## PROVIDED ENTRIES
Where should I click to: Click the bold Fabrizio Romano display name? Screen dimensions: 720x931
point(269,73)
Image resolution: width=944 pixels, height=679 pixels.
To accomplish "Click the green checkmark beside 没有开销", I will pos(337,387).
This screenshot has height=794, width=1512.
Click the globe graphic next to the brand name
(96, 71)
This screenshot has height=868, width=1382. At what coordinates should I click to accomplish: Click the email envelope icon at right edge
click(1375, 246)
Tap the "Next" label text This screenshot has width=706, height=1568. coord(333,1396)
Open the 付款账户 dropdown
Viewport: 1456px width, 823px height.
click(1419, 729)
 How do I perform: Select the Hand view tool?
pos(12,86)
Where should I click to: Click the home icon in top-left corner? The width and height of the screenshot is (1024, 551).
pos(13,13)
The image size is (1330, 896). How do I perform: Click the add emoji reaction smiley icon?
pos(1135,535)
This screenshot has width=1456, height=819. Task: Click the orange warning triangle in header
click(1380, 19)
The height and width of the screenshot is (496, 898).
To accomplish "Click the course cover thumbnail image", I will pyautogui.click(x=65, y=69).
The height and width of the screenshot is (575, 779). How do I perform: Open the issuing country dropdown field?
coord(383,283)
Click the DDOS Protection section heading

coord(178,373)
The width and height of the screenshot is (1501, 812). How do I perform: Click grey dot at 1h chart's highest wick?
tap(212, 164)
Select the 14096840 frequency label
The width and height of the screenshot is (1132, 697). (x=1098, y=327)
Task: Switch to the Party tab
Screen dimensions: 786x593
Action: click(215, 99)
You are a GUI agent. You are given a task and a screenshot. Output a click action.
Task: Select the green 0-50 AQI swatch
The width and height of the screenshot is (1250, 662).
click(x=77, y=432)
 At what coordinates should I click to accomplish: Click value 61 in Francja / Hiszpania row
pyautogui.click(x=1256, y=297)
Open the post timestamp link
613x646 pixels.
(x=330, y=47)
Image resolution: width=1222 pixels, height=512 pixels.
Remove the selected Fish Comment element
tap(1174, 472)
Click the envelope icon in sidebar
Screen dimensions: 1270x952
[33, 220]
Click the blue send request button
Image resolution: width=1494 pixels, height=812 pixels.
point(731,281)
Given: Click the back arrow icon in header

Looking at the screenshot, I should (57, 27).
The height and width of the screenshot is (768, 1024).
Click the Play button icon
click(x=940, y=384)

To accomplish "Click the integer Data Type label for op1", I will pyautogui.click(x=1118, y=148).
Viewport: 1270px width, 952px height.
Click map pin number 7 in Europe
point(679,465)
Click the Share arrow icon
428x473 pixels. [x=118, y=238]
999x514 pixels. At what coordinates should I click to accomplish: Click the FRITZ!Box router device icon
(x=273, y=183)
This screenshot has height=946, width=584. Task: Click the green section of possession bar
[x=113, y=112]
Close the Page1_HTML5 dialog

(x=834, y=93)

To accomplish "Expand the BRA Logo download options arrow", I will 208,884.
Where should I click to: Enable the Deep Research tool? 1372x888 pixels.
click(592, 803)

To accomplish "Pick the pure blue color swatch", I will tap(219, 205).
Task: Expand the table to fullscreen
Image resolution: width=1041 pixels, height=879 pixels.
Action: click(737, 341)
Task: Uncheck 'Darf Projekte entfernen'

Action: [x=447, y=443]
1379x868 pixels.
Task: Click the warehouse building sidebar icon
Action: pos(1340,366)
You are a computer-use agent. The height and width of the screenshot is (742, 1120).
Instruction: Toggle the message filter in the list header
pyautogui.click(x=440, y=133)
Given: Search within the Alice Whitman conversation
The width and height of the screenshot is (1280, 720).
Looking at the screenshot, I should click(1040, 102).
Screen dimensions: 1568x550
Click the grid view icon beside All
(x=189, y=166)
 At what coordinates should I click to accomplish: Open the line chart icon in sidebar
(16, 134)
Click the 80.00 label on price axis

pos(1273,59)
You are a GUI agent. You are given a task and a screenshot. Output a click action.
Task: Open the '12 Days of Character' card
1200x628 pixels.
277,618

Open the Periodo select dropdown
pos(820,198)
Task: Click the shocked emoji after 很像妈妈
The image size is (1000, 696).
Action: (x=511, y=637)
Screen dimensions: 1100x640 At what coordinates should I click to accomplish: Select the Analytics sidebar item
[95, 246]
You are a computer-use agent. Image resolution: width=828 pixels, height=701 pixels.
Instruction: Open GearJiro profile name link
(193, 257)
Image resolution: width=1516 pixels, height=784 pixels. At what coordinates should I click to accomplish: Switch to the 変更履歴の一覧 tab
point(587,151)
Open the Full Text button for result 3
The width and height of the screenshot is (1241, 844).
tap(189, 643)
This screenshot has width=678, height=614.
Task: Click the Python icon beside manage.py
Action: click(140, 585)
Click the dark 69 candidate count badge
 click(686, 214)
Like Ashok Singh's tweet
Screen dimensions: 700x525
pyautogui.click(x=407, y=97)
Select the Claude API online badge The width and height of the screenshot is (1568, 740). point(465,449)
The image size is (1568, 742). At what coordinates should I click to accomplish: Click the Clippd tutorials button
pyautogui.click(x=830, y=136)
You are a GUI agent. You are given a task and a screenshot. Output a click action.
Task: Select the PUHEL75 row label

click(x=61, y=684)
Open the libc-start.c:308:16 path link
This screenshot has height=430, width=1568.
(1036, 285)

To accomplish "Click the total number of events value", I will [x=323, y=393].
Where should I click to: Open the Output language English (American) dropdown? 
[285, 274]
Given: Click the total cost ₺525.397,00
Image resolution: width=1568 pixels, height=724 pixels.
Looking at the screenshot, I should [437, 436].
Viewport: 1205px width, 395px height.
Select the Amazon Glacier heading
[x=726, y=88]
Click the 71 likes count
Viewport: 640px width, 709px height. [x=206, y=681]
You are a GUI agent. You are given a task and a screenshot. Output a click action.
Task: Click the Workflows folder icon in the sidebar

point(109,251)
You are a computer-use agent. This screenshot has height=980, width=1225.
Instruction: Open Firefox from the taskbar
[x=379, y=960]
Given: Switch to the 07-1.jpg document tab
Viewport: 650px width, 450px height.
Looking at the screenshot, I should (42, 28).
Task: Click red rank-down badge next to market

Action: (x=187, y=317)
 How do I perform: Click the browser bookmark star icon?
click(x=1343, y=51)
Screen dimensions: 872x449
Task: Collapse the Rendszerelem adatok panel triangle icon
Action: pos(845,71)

## GIVEN REQUEST
Please format the records above as a JSON list of strings with one string per line, leaving out blank lines.

## TASK SOLUTION
[
  "Where should I click to: Click the bold Fabrizio Romano display name? Screen dimensions: 720x931",
  "point(269,73)",
  "Image resolution: width=944 pixels, height=679 pixels.",
  "To accomplish \"Click the green checkmark beside 没有开销\", I will pos(337,387).",
  "This screenshot has height=794, width=1512.",
  "Click the globe graphic next to the brand name",
  "(96, 71)",
  "This screenshot has height=868, width=1382. At what coordinates should I click to accomplish: Click the email envelope icon at right edge",
  "click(1375, 246)",
  "Tap the \"Next\" label text This screenshot has width=706, height=1568. coord(333,1396)",
  "Open the 付款账户 dropdown",
  "Viewport: 1456px width, 823px height.",
  "click(1419, 729)",
  " How do I perform: Select the Hand view tool?",
  "pos(12,86)",
  "Where should I click to: Click the home icon in top-left corner? The width and height of the screenshot is (1024, 551).",
  "pos(13,13)",
  "The image size is (1330, 896). How do I perform: Click the add emoji reaction smiley icon?",
  "pos(1135,535)",
  "This screenshot has width=1456, height=819. Task: Click the orange warning triangle in header",
  "click(1380, 19)",
  "The height and width of the screenshot is (496, 898).",
  "To accomplish \"Click the course cover thumbnail image\", I will pyautogui.click(x=65, y=69).",
  "The height and width of the screenshot is (575, 779). How do I perform: Open the issuing country dropdown field?",
  "coord(383,283)",
  "Click the DDOS Protection section heading",
  "coord(178,373)",
  "The width and height of the screenshot is (1501, 812). How do I perform: Click grey dot at 1h chart's highest wick?",
  "tap(212, 164)",
  "Select the 14096840 frequency label",
  "The width and height of the screenshot is (1132, 697). (x=1098, y=327)",
  "Task: Switch to the Party tab",
  "Screen dimensions: 786x593",
  "Action: click(215, 99)",
  "You are a GUI agent. You are given a task and a screenshot. Output a click action.",
  "Task: Select the green 0-50 AQI swatch",
  "The width and height of the screenshot is (1250, 662).",
  "click(x=77, y=432)",
  " At what coordinates should I click to accomplish: Click value 61 in Francja / Hiszpania row",
  "pyautogui.click(x=1256, y=297)",
  "Open the post timestamp link",
  "613x646 pixels.",
  "(x=330, y=47)",
  "Image resolution: width=1222 pixels, height=512 pixels.",
  "Remove the selected Fish Comment element",
  "tap(1174, 472)",
  "Click the envelope icon in sidebar",
  "Screen dimensions: 1270x952",
  "[33, 220]",
  "Click the blue send request button",
  "Image resolution: width=1494 pixels, height=812 pixels.",
  "point(731,281)",
  "Given: Click the back arrow icon in header",
  "Looking at the screenshot, I should (57, 27).",
  "The height and width of the screenshot is (768, 1024).",
  "Click the Play button icon",
  "click(x=940, y=384)",
  "To accomplish \"Click the integer Data Type label for op1\", I will pyautogui.click(x=1118, y=148).",
  "Viewport: 1270px width, 952px height.",
  "Click map pin number 7 in Europe",
  "point(679,465)",
  "Click the Share arrow icon",
  "428x473 pixels. [x=118, y=238]",
  "999x514 pixels. At what coordinates should I click to accomplish: Click the FRITZ!Box router device icon",
  "(x=273, y=183)",
  "This screenshot has height=946, width=584. Task: Click the green section of possession bar",
  "[x=113, y=112]",
  "Close the Page1_HTML5 dialog",
  "(x=834, y=93)",
  "To accomplish \"Expand the BRA Logo download options arrow\", I will 208,884.",
  "Where should I click to: Enable the Deep Research tool? 1372x888 pixels.",
  "click(592, 803)",
  "To accomplish \"Pick the pure blue color swatch\", I will tap(219, 205).",
  "Task: Expand the table to fullscreen",
  "Image resolution: width=1041 pixels, height=879 pixels.",
  "Action: click(737, 341)",
  "Task: Uncheck 'Darf Projekte entfernen'",
  "Action: [x=447, y=443]",
  "1379x868 pixels.",
  "Task: Click the warehouse building sidebar icon",
  "Action: pos(1340,366)",
  "You are a computer-use agent. The height and width of the screenshot is (742, 1120).",
  "Instruction: Toggle the message filter in the list header",
  "pyautogui.click(x=440, y=133)",
  "Given: Search within the Alice Whitman conversation",
  "The width and height of the screenshot is (1280, 720).",
  "Looking at the screenshot, I should click(1040, 102).",
  "Screen dimensions: 1568x550",
  "Click the grid view icon beside All",
  "(x=189, y=166)",
  " At what coordinates should I click to accomplish: Open the line chart icon in sidebar",
  "(16, 134)",
  "Click the 80.00 label on price axis",
  "pos(1273,59)",
  "You are a GUI agent. You are given a task and a screenshot. Output a click action.",
  "Task: Open the '12 Days of Character' card",
  "1200x628 pixels.",
  "277,618",
  "Open the Periodo select dropdown",
  "pos(820,198)",
  "Task: Click the shocked emoji after 很像妈妈",
  "The image size is (1000, 696).",
  "Action: (x=511, y=637)",
  "Screen dimensions: 1100x640 At what coordinates should I click to accomplish: Select the Analytics sidebar item",
  "[95, 246]",
  "You are a computer-use agent. Image resolution: width=828 pixels, height=701 pixels.",
  "Instruction: Open GearJiro profile name link",
  "(193, 257)",
  "Image resolution: width=1516 pixels, height=784 pixels. At what coordinates should I click to accomplish: Switch to the 変更履歴の一覧 tab",
  "point(587,151)",
  "Open the Full Text button for result 3",
  "The width and height of the screenshot is (1241, 844).",
  "tap(189, 643)",
  "This screenshot has width=678, height=614.",
  "Task: Click the Python icon beside manage.py",
  "Action: click(140, 585)",
  "Click the dark 69 candidate count badge",
  " click(686, 214)",
  "Like Ashok Singh's tweet",
  "Screen dimensions: 700x525",
  "pyautogui.click(x=407, y=97)",
  "Select the Claude API online badge The width and height of the screenshot is (1568, 740). point(465,449)",
  "The image size is (1568, 742). At what coordinates should I click to accomplish: Click the Clippd tutorials button",
  "pyautogui.click(x=830, y=136)",
  "You are a GUI agent. You are given a task and a screenshot. Output a click action.",
  "Task: Select the PUHEL75 row label",
  "click(x=61, y=684)",
  "Open the libc-start.c:308:16 path link",
  "This screenshot has height=430, width=1568.",
  "(1036, 285)",
  "To accomplish \"Click the total number of events value\", I will [x=323, y=393].",
  "Where should I click to: Open the Output language English (American) dropdown? ",
  "[285, 274]",
  "Given: Click the total cost ₺525.397,00",
  "Image resolution: width=1568 pixels, height=724 pixels.",
  "Looking at the screenshot, I should [437, 436].",
  "Viewport: 1205px width, 395px height.",
  "Select the Amazon Glacier heading",
  "[x=726, y=88]",
  "Click the 71 likes count",
  "Viewport: 640px width, 709px height. [x=206, y=681]",
  "You are a GUI agent. You are given a task and a screenshot. Output a click action.",
  "Task: Click the Workflows folder icon in the sidebar",
  "point(109,251)",
  "You are a computer-use agent. This screenshot has height=980, width=1225.",
  "Instruction: Open Firefox from the taskbar",
  "[x=379, y=960]",
  "Given: Switch to the 07-1.jpg document tab",
  "Viewport: 650px width, 450px height.",
  "Looking at the screenshot, I should (42, 28).",
  "Task: Click red rank-down badge next to market",
  "Action: (x=187, y=317)",
  " How do I perform: Click the browser bookmark star icon?",
  "click(x=1343, y=51)",
  "Screen dimensions: 872x449",
  "Task: Collapse the Rendszerelem adatok panel triangle icon",
  "Action: pos(845,71)"
]